Two years earlier she handpicked "Hallelujah" for her "Hymns of the 49th Parallel," a covers album featuring her favourites from Canadian songwriters.

But she'd never performed the song for Cohen, who died Monday.

Standing a few feet in front of him, lang drifted into the lyrics of one of Cohen's most spiritual songs.

"I kind of settled on the fact that I can only give him my interpretation of his work, and just laid it out there," she says.

Singing "Hallelujah" has always been a powerful experience, lang says.

Every time lang sings the words, she says they evoke imagery in her most other songs don't.

Both lang and Cohen were Buddhists, which might've given them a unique bent on the song.

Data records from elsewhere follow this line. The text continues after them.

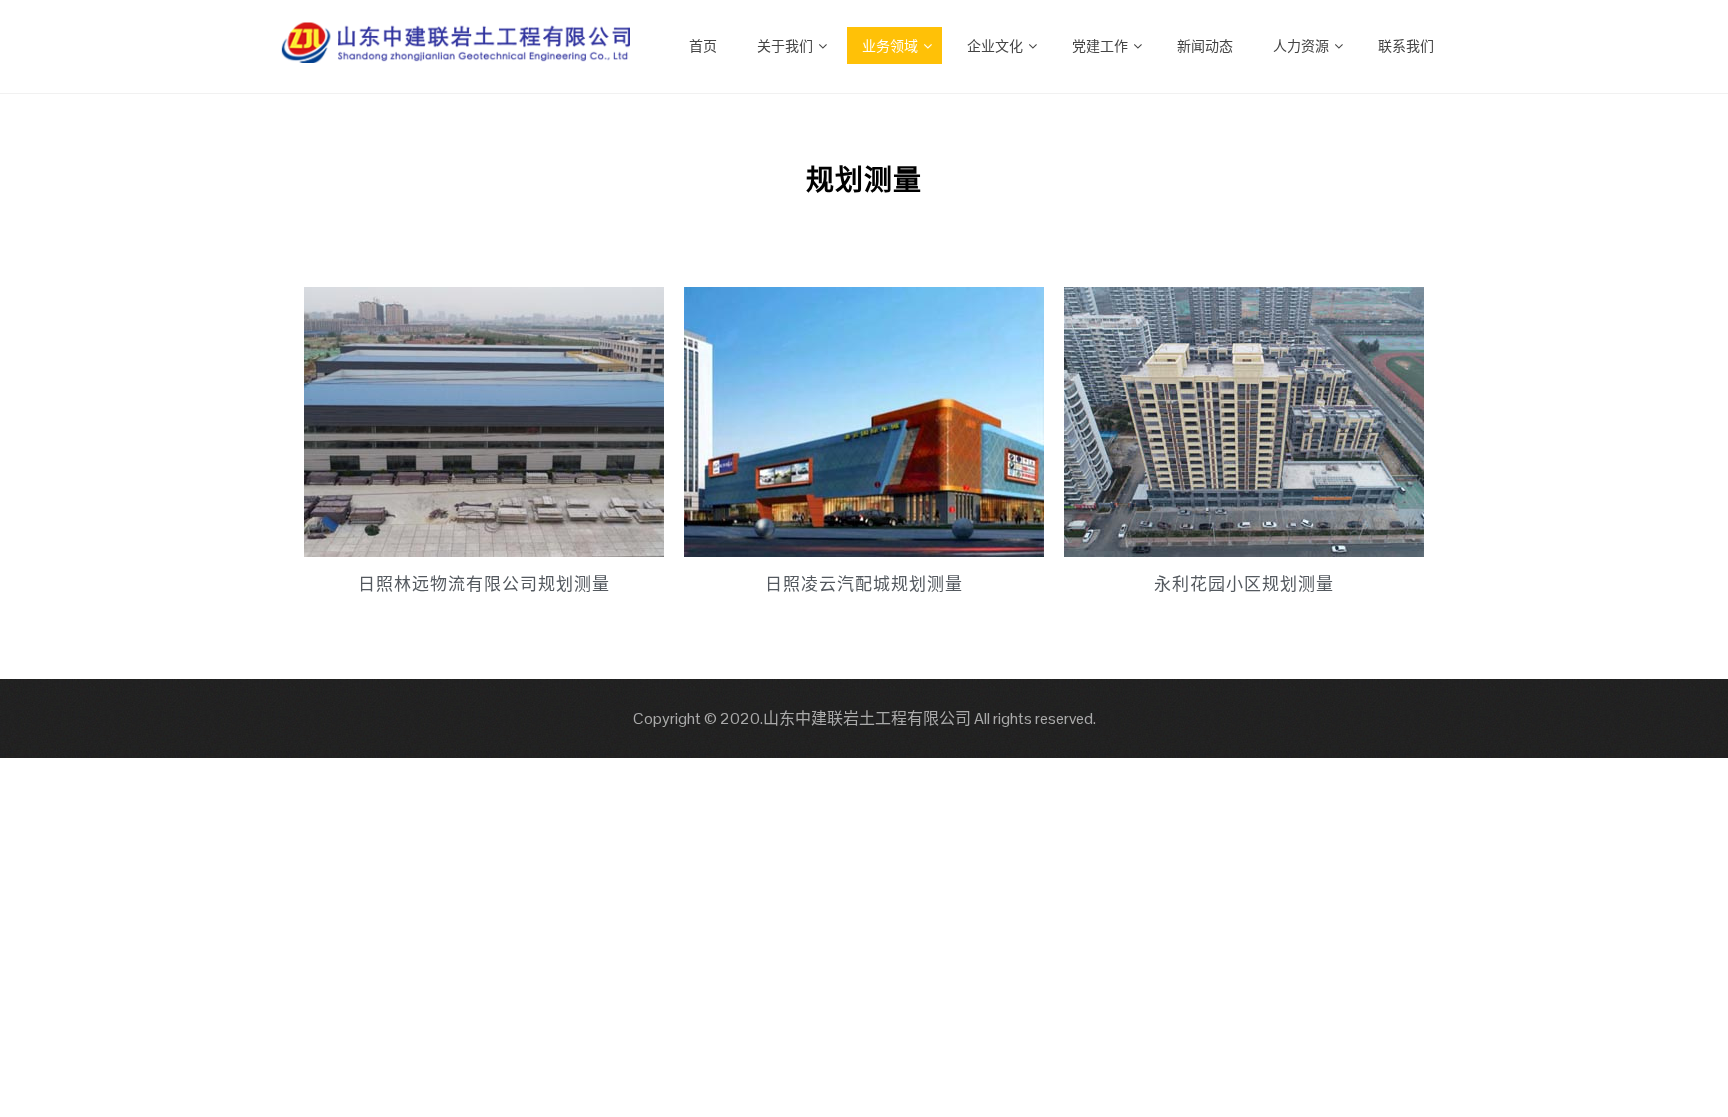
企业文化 (995, 44)
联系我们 (1406, 44)
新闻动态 (1205, 44)
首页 (703, 44)
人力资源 (1301, 44)
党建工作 (1100, 44)
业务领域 (890, 44)
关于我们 (785, 44)
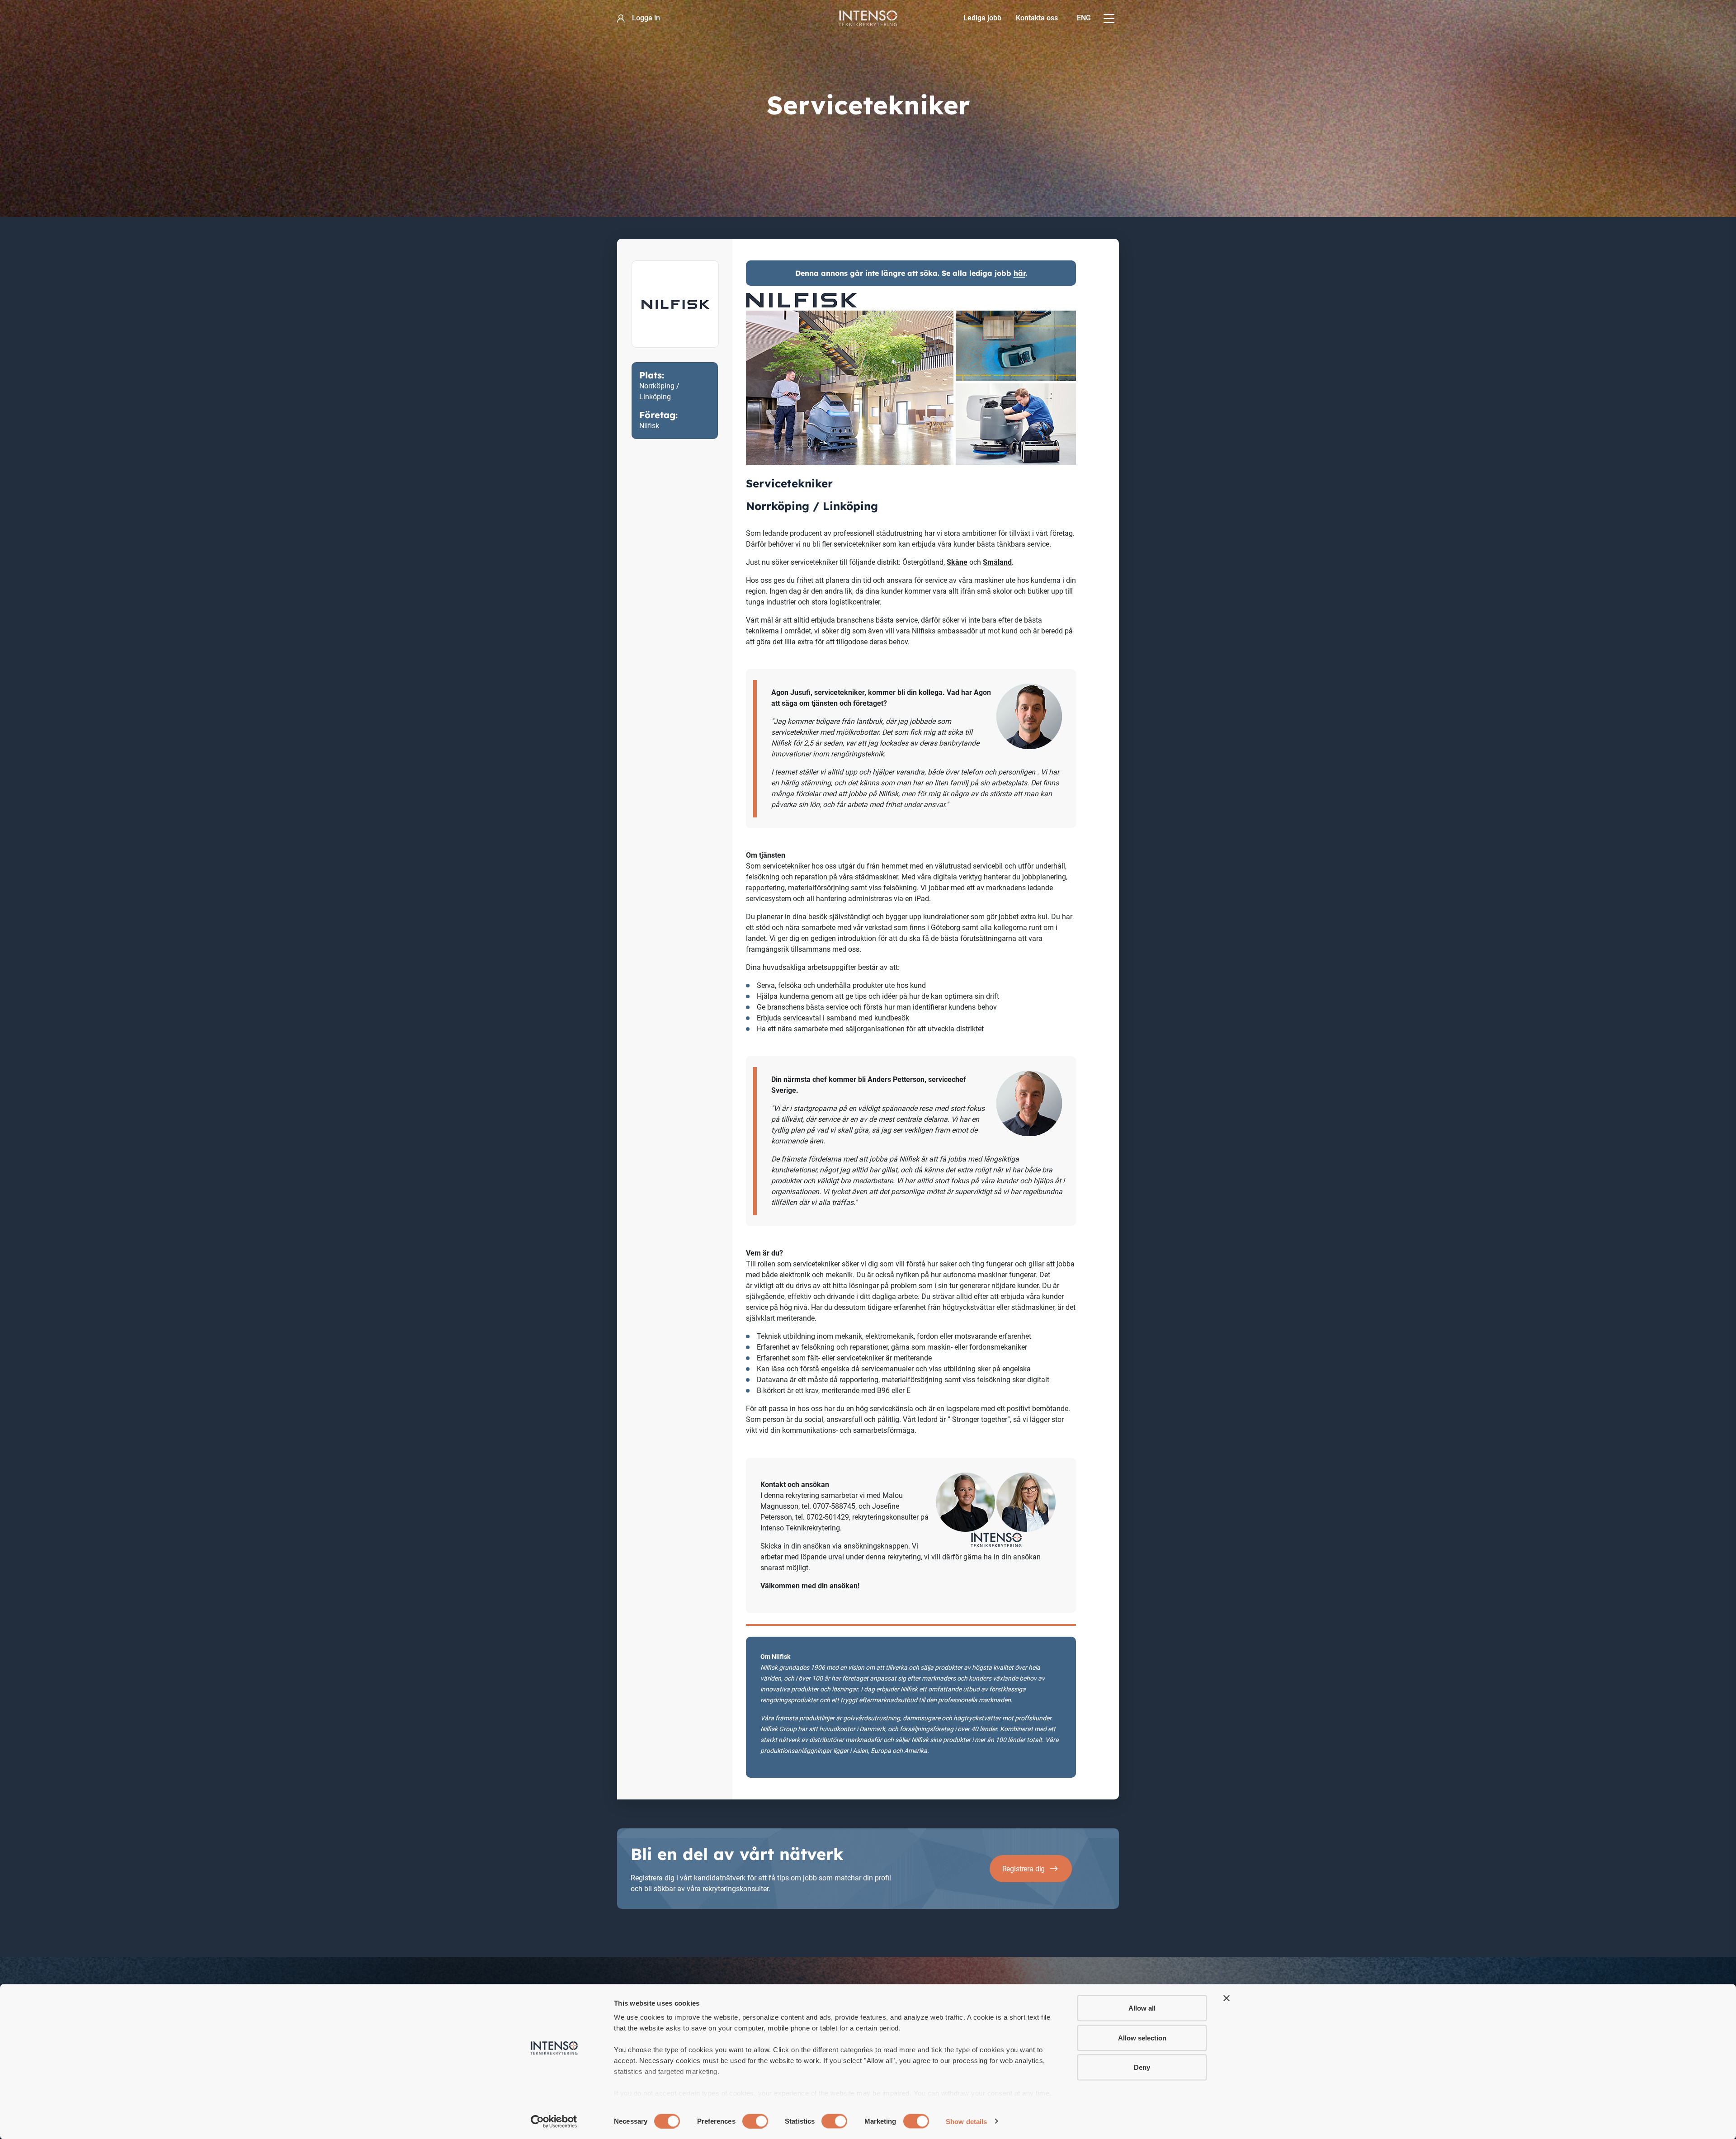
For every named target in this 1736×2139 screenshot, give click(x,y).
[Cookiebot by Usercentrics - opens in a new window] (554, 2121)
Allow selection (1142, 2037)
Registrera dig (1023, 1869)
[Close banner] (1226, 1998)
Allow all (1142, 2008)
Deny (1142, 2067)
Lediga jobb (982, 18)
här (1019, 273)
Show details (966, 2121)
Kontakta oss (1037, 18)
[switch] (755, 2121)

"There's something about the lyrics that transport you into a more meditative state," she says.

"To me it's (about) the struggle between having human desire and searching for spiritual wisdom. It's being caught between those two places."

After the show, the two met backstage. Cohen gave her a "Buddist hug" that signalled he was pleased with her rendition.

She only saw him a few other times, but the two musicians will be forever linked.

lang sang "Hallelujah" to a global audience at the 2010 Vancouver Olympics opening ceremony, punctuating the heightened emotions of the sports world at the time. Hours earlier Georgian lunger Nodar Kumaritashvili died while training for the Games, and Cohen's lyrics seemed painfully fitting for the moment.

"All sorts of things made the environment for the song transcend into something beyond all of us," lang says.

"The song just really blew through me. It was one of the quickest six minutes I've ever experienced."

Cohen's death marks a loss for the artistic community, lang says. But she finds calm in knowing he gave the world a great final album in "You Want It Darker," just weeks before his passing.

"It's going to take us a while ... to ingest everything," lang says.

"He imparted so much wisdom. He was a translator between the gods and humans."